One reason for this posting is that exchanges in the comment section of the previous one led me to look into some history, and I found some odd and possibly interesting facts I hadn’t previously known. So, part of this will just be lifting of some links from comments in the last posting.
Another reason is that while the history may seem obscure, what’s at issue is the central unsolved problem of particle physics: the nature of electroweak symmetry breaking, and no excuse for thinking more about this topic should be let to pass by. The Yang and Mills work on non-abelian gauge theory published in 1954 had one huge problem: in perturbation theory it has massless particles which don’t correspond to anything we see. One way of getting rid of this problem is now fairly well-understood, the phenomenon of confinement realized in QCD, where the strong interactions get rid of the massless “gluon” states at long distances (they are relevant at short distances, visible in terms of jets seen at colliders).
By the very early sixties, people had begun to understand another source of massless particles: spontaneous symmetry breaking of a continuous symmetry. If the vacuum state is non-invariant under a continuous symmetry, you expect to find one massless state in the theory for each generator of the symmetry. These are called “Nambu-Goldstone” particles, and pions provide an example (only approximately massless, since the symmetry is approximate).
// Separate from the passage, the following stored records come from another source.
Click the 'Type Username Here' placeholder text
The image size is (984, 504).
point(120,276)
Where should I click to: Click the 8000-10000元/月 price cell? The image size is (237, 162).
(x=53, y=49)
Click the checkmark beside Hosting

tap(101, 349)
What Philip Anderson realized and worked out in the summer of 1962 was that, when you have both gauge symmetry and spontaneous symmetry breaking, the Nambu-Goldstone massless mode can combine with the massless gauge field modes to produce a physical massive vector field. This is what happens in superconductivity, a subject about which Anderson was (and is) one of the leading experts. His paper on the subject was submitted to Physical Review that November, and appeared in the April 1963 issue of the journal, in the particle physics section. It explains what is commonly called the “Higgs mechanism” in very much the same terms that the subject appears in modern particle physics textbooks and notes:
It is likely, then, considering the superconducting analog, that the way is now open for a degenerate-vacuum theory of the Nambu type without any difficulties involving either zero-mass Yang-Mills gauge bosons or zero-mass Goldstone bosons. These two types of bosons seem capable of “canceling each other out” and leaving finite mass bosons only.
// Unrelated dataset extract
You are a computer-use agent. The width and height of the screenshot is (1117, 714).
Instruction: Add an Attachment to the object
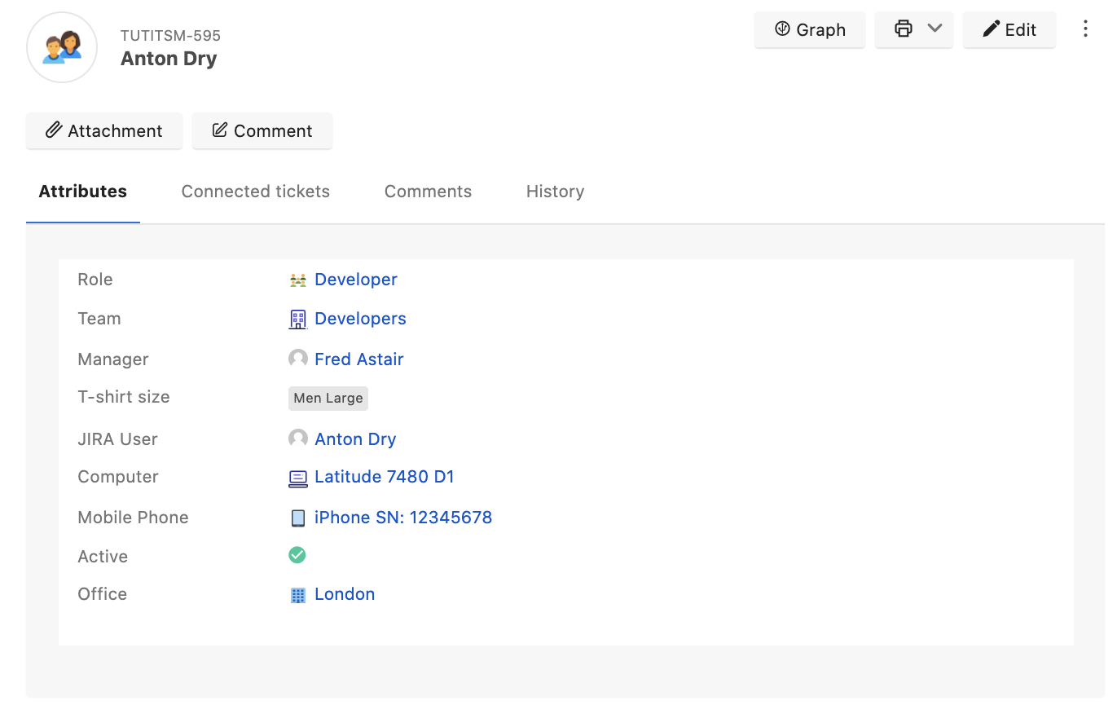point(104,131)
All that is missing here is an explicit relativistic example to supplement the non-relativistic superconductivity one. This was provided by several authors in 1964, with Higgs giving the first explicit relativistic model. Higgs seems also to have been the first to explicitly discuss the existence in models like his of a massive mode, of the sort that we now call a “Higgs particle”, the target of active searches at the Tevatron and LHC.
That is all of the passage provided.